Lawsuits and investigations tied to the failed V.C. Summer nuclear project have fueled a roughly $7 million spike in legal bills at Santee Cooper this year, forcing the utility to cover the shortfall to shore up its budget.
The request for contingency funds was made at the state-run power company's first board meeting this week under new chairman Charlie Condon.
"So this is 9 million in lawyer bills, and we had budgeted 2 million,” said Condon, a Mount Pleasant attorney and former state Attorney General.
"Yes, sir," replied Santee Cooper finance chief Jeff Armfield, who asked that the extra money be included in the 2018 budget.
The original spending plan approved last year allocated $2.143 million for legal expenses for 2018.
“We’re talking three, four, five times what we estimated," said Condon, who was appointed to the Santee Cooper board by Gov. Henry McMaster. McMaster has pushing to sell the utility.
Condon also noted that Santee Cooper is paying "a fairly large number of criminal defense lawyers," including counsel for former CEO Lonnie Carter, who retired shortly after the V.C. Summer project collapsed. Carter could not be reached for comment this week.
Numerous civil lawsuits have been filed since Santee Cooper and South Carolina Electric & Gas halted work on two nuclear reactors in mid-2017 after sinking about $9 billion into the troubled project. No one has been charged criminally.
Condon did not identify the defense lawyers who are billing the Moncks Corner-based utility, though he said he recognized some of them and that they're "terrific" at their jobs. The Post and Courier has requested the names and other information.
Condon also said he's been told that the going rate for a criminal defense attorney is about $495 an hour.
"That's way up there. ... To me, from a legal expense standpoint, you're talking some robust figures," Condon said.
Babs Warner, vice president and attorney at Santee Cooper, said she and other staffers underestimated the demand for legal services stemming from the V.C. Summer crisis because it wasn't apparent when they were planning the 2018 budget.
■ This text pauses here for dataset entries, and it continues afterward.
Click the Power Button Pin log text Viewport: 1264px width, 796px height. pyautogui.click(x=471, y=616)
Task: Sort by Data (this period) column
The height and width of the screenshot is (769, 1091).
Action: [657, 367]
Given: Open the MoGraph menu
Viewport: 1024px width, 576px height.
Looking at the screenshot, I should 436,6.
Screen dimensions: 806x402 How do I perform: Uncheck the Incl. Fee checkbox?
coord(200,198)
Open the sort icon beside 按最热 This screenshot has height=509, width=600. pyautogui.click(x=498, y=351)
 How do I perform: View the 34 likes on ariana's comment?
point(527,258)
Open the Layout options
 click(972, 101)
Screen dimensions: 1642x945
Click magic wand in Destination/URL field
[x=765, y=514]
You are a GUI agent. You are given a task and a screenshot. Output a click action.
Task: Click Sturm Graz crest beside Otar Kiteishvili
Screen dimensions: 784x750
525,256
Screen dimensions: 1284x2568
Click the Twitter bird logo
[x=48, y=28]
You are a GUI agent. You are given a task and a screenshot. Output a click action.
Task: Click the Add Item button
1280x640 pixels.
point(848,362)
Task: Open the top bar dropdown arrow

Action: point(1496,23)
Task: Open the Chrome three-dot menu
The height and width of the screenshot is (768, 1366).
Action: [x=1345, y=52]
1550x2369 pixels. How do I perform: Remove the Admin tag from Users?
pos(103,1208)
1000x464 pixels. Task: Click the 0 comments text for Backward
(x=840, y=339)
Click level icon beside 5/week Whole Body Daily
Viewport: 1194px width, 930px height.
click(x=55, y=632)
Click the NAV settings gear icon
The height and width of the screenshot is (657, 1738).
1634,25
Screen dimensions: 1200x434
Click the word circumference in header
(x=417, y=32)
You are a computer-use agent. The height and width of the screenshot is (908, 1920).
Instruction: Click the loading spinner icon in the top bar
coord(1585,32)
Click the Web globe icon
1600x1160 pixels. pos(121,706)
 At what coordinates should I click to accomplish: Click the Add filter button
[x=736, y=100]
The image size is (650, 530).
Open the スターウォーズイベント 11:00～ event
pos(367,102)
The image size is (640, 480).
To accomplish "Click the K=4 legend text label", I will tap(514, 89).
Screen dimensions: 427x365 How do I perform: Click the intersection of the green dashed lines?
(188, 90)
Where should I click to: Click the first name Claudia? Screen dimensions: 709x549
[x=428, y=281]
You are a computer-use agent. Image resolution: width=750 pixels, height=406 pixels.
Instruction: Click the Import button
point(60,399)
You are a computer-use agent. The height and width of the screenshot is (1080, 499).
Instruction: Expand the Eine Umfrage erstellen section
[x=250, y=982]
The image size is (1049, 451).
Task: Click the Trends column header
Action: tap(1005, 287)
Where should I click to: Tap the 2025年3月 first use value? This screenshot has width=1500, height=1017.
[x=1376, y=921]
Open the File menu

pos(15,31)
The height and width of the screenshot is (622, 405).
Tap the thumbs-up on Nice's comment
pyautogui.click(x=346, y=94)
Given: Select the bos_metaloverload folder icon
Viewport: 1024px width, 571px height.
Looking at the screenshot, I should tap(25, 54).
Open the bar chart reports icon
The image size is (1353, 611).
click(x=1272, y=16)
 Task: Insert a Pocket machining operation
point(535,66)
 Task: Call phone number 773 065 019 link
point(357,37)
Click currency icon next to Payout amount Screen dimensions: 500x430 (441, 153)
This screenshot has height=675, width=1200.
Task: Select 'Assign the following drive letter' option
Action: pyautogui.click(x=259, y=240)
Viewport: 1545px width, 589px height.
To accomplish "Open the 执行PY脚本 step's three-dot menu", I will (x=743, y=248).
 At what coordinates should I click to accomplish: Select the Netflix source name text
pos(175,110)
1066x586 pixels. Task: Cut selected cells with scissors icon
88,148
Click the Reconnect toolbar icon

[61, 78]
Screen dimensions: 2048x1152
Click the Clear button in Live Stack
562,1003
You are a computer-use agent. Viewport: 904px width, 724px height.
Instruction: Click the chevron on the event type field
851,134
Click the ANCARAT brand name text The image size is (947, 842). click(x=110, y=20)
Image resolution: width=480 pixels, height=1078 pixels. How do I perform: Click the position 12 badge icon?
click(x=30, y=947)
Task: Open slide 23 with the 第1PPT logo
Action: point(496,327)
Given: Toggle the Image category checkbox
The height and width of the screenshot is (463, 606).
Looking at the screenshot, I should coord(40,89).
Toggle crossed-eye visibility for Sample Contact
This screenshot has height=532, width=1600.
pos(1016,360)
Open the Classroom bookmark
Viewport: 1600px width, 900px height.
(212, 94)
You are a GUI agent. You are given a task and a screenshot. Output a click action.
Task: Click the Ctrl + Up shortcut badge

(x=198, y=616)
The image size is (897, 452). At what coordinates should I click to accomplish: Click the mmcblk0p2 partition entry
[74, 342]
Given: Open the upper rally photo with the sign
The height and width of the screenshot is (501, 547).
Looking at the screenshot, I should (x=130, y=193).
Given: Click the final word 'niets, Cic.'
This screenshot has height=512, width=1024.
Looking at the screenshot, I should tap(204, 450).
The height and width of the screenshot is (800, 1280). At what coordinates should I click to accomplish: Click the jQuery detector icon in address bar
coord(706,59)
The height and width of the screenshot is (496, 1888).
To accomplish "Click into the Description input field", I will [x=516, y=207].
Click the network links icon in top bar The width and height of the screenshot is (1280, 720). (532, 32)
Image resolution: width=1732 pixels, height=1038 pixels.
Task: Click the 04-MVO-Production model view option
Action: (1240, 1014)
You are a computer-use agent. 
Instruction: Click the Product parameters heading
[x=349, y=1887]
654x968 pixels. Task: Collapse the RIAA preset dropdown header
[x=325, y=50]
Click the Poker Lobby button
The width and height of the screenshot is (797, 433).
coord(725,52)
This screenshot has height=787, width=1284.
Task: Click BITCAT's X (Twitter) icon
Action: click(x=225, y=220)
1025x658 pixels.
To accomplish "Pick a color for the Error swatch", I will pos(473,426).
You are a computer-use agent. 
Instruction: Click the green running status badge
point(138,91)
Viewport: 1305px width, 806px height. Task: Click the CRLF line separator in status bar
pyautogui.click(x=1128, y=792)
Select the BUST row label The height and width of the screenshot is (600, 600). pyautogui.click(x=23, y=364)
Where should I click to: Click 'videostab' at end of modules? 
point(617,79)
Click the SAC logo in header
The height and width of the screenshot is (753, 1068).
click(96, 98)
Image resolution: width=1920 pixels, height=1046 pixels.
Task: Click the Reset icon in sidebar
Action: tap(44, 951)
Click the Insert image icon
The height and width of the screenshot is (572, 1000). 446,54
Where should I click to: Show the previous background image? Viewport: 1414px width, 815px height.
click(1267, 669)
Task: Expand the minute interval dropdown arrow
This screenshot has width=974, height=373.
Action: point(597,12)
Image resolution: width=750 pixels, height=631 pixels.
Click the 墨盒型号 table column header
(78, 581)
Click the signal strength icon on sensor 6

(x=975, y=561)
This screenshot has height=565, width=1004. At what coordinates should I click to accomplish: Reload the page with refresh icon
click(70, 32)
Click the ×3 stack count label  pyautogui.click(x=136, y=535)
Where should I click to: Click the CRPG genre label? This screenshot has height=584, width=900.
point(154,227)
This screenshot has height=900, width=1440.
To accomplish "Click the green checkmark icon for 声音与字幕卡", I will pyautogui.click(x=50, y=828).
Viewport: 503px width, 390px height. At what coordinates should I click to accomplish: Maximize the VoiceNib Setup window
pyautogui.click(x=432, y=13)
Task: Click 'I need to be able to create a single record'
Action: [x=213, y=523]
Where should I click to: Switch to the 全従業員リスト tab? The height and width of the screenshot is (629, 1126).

“There are Santee Cooper directors, former directors and employees who are subject to the indemnification policy and who have obtained their own counsel though that indemnification policy," Warner said.
She and Armfield said the utility plans to recover some of the legal fees from insurance, estimating that $3.6 million to as much as $5 million could be collected.
The discussion arose after the board approved Santee Cooper's $2.1 billion budget for 2019. The legal office was allocated $9 million for next year.